Epigenetics

Abstract

Epigenetics is the study of heritable changes to the genome and gene expression patterns that are not caused by direct changes to the DNA sequence. Examples of these changes include posttranslational modifications to DNA-bound histone proteins, DNA methylation, and remodeling of nuclear architecture. Collectively, epigenetic changes provide a layer of regulation that affects transcriptional activity of genes while leaving DNA sequences unaltered. Sequence variants or mutations affecting enzymes responsible for modifying or sensing epigenetic marks have been identified in patients with congenital heart disease (CHD), and small-molecule inhibitors of epigenetic complexes have shown promise as therapies for adult heart diseases. Additionally, transgenic mice harboring mutations or deletions of genes encoding epigenetic enzymes recapitulate aspects of human cardiac disease. Taken together, these findings suggest that the evolving field of epigenetics will inform our understanding of congenital and adult cardiac disease and offer new therapeutic opportunities.
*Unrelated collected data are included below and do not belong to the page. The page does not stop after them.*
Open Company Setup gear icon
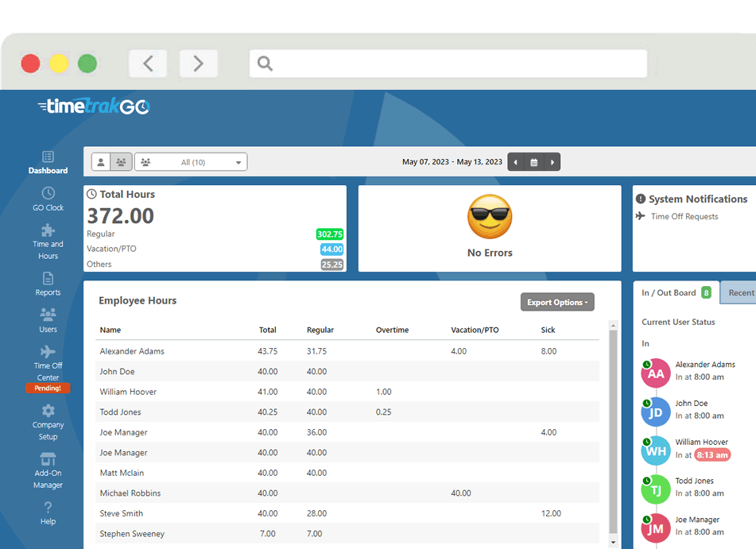 [x=48, y=411]
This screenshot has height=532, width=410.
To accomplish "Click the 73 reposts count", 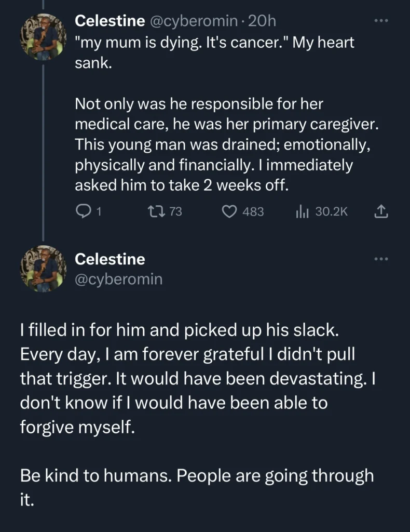I will [176, 211].
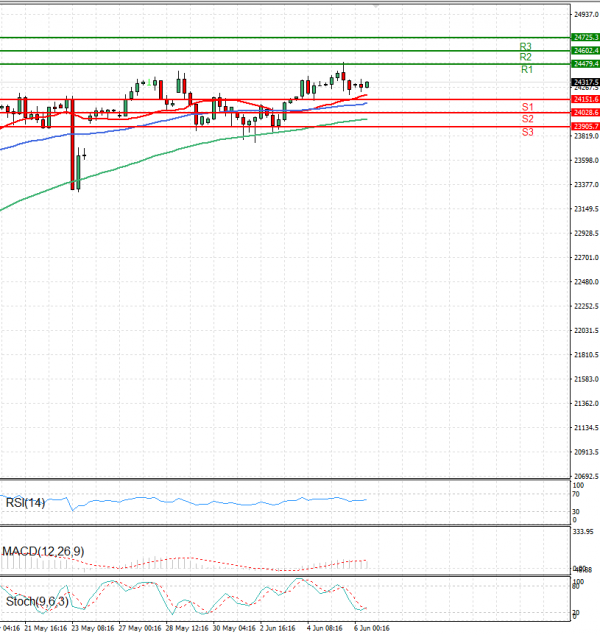The height and width of the screenshot is (635, 600).
Task: Select the S2 support label
Action: pos(526,118)
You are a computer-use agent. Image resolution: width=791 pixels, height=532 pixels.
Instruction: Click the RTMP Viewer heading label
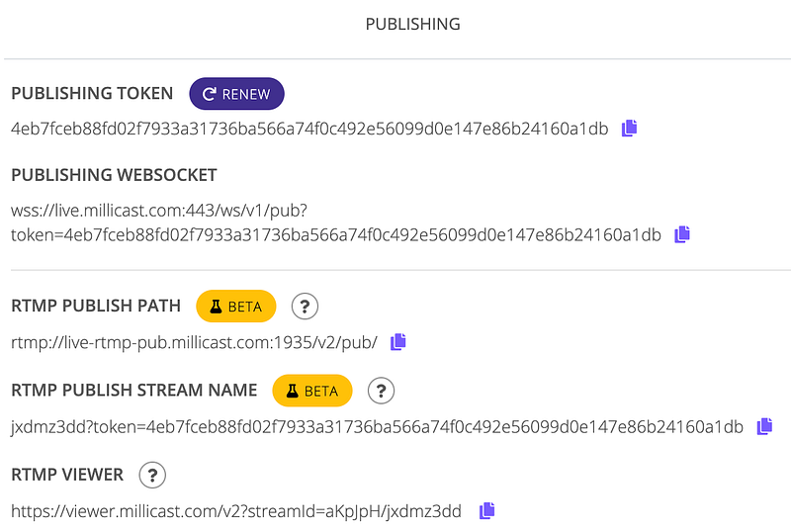(x=67, y=476)
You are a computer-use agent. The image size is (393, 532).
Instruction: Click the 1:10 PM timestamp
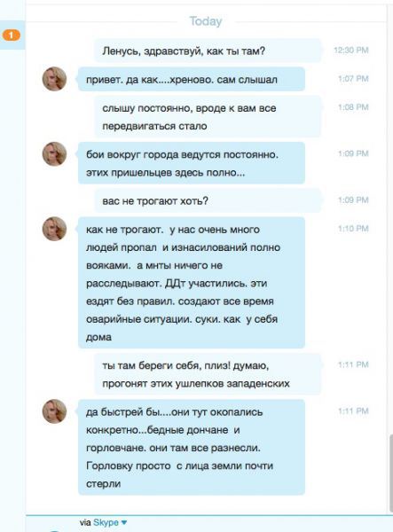[353, 229]
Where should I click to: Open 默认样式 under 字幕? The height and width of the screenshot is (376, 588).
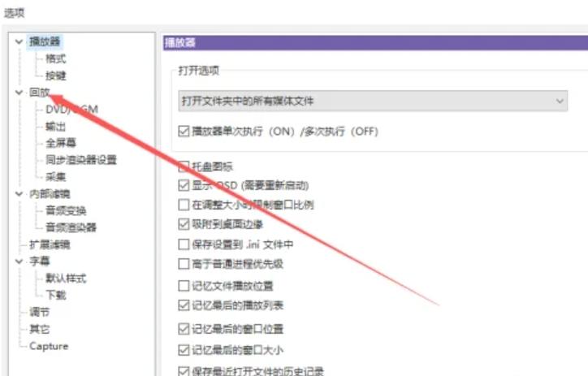pos(66,279)
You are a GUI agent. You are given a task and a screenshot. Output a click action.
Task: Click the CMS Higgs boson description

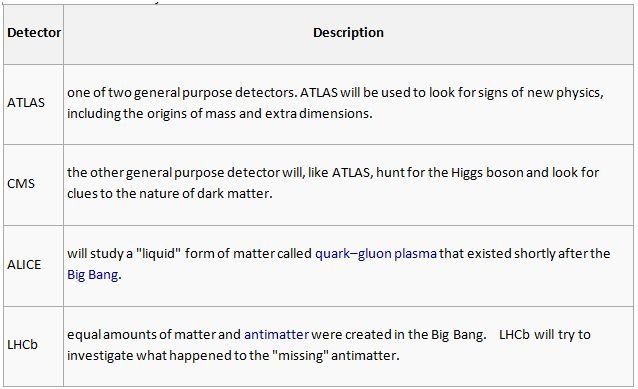[333, 183]

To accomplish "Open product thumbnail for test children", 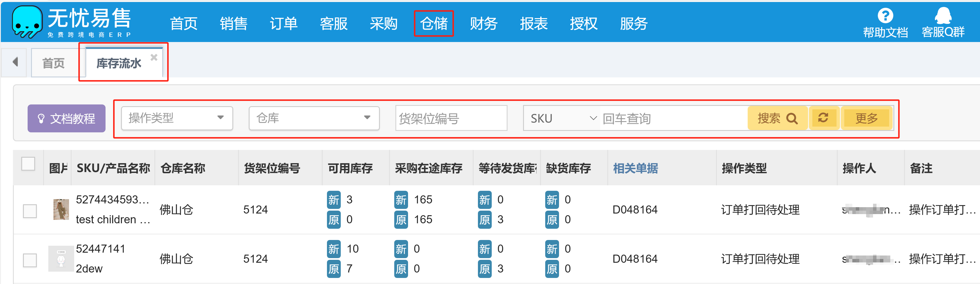I will click(61, 209).
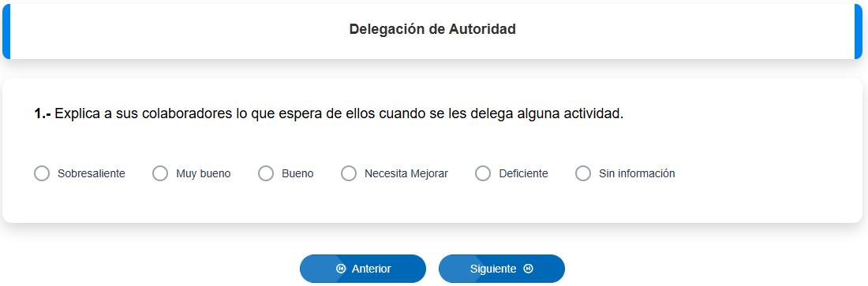Select the Deficiente radio circle

click(483, 173)
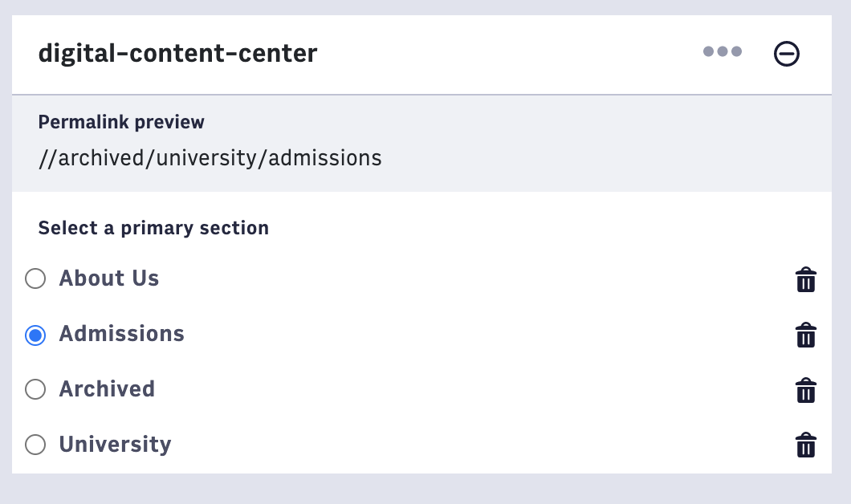Viewport: 851px width, 504px height.
Task: Click 'admissions' in the permalink path
Action: [x=325, y=158]
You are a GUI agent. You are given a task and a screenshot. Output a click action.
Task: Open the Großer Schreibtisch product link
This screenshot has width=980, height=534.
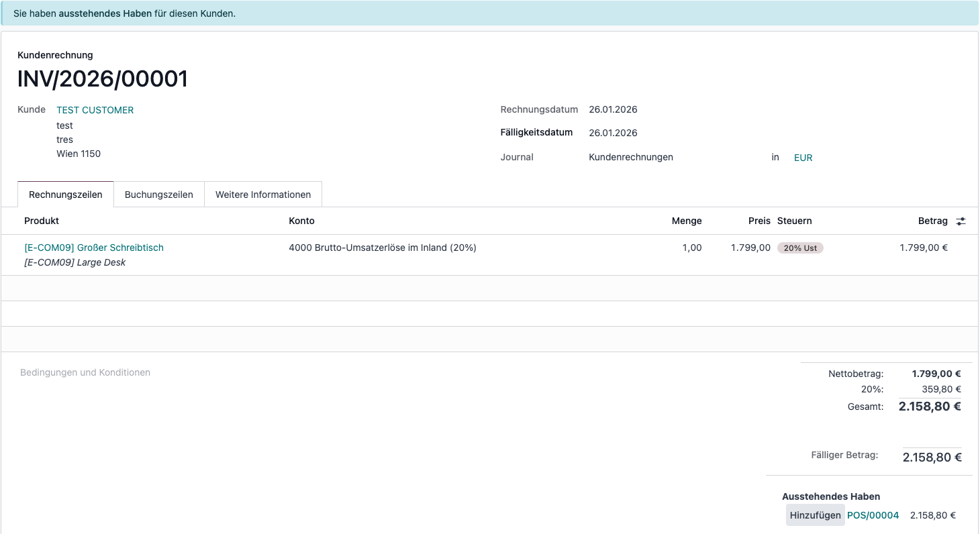[94, 248]
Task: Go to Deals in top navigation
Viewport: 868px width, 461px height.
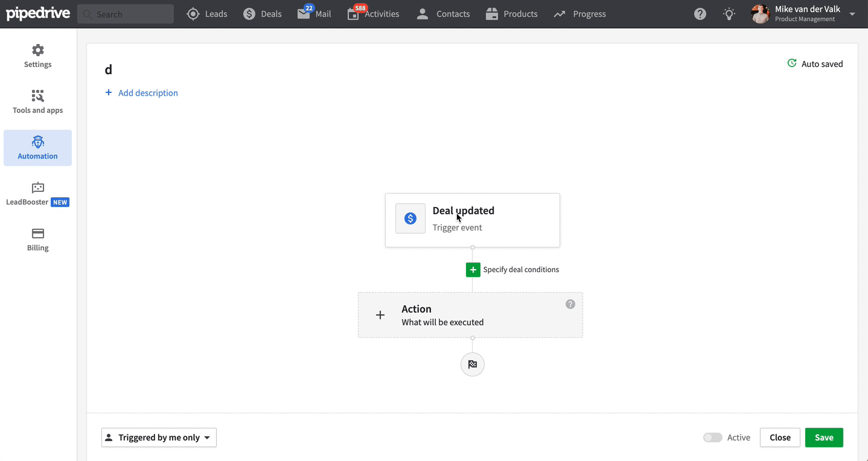Action: [263, 14]
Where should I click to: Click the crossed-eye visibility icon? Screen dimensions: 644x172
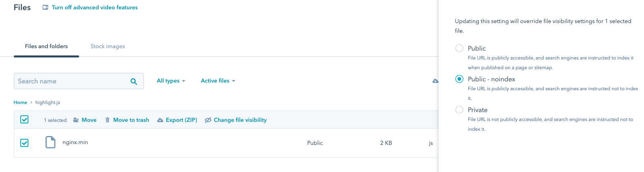click(x=208, y=120)
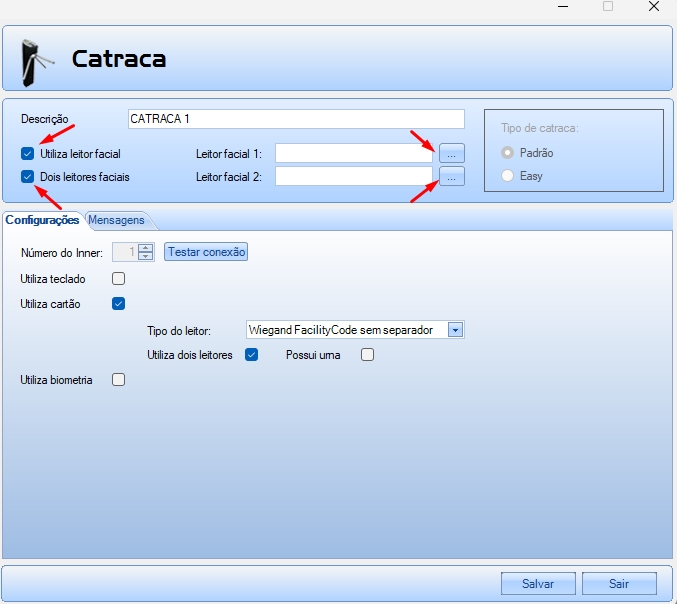This screenshot has height=604, width=677.
Task: Toggle Utiliza dois leitores checkbox
Action: pyautogui.click(x=252, y=354)
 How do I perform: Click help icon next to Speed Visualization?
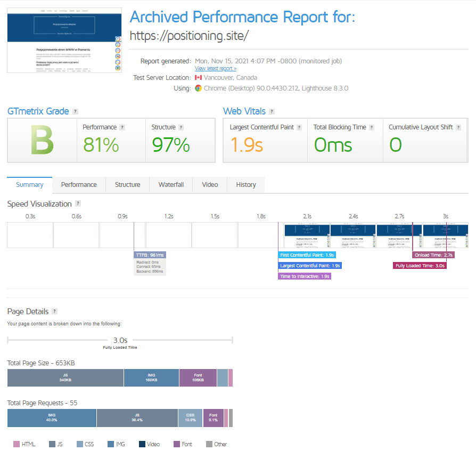point(78,204)
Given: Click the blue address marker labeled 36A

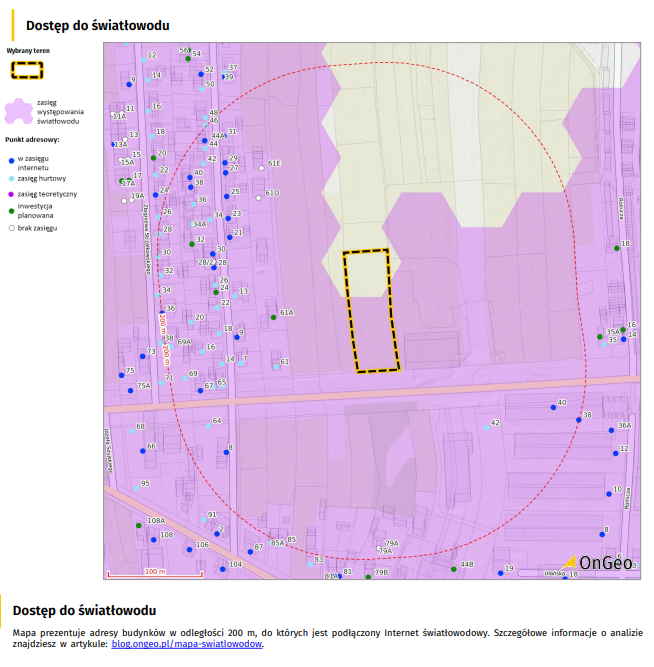Looking at the screenshot, I should click(611, 430).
Keywords: Acetylation; BAF; BET; Baf45c; Brg1; Brg1-associated factor; CHD7; Chromatin; Chromatin organization; Chromatin remodeler complex; Cohesin; DNA methylation; Embryonic stem cell; Epigenetic marks; Epigenetics; Euchromatic; HAT; HDAC; HDAC1; HDAC2; HDAC3; HDAC5; HDAC7; HDAC9; Histone; Histone acetyltransferase; Histone deacetylase; Histone methylation; Histone methyltransferase; Histone modification; Ino80; Jumonji; Kabuki syndrome; Lamins; MECP2; MLL2; Methylation; Nuclear lamina; Nucleoporin; Nucleosome; SWI/SNF complex; Sirtuins; Smyd; Wolf–Hirschhorn syndrome.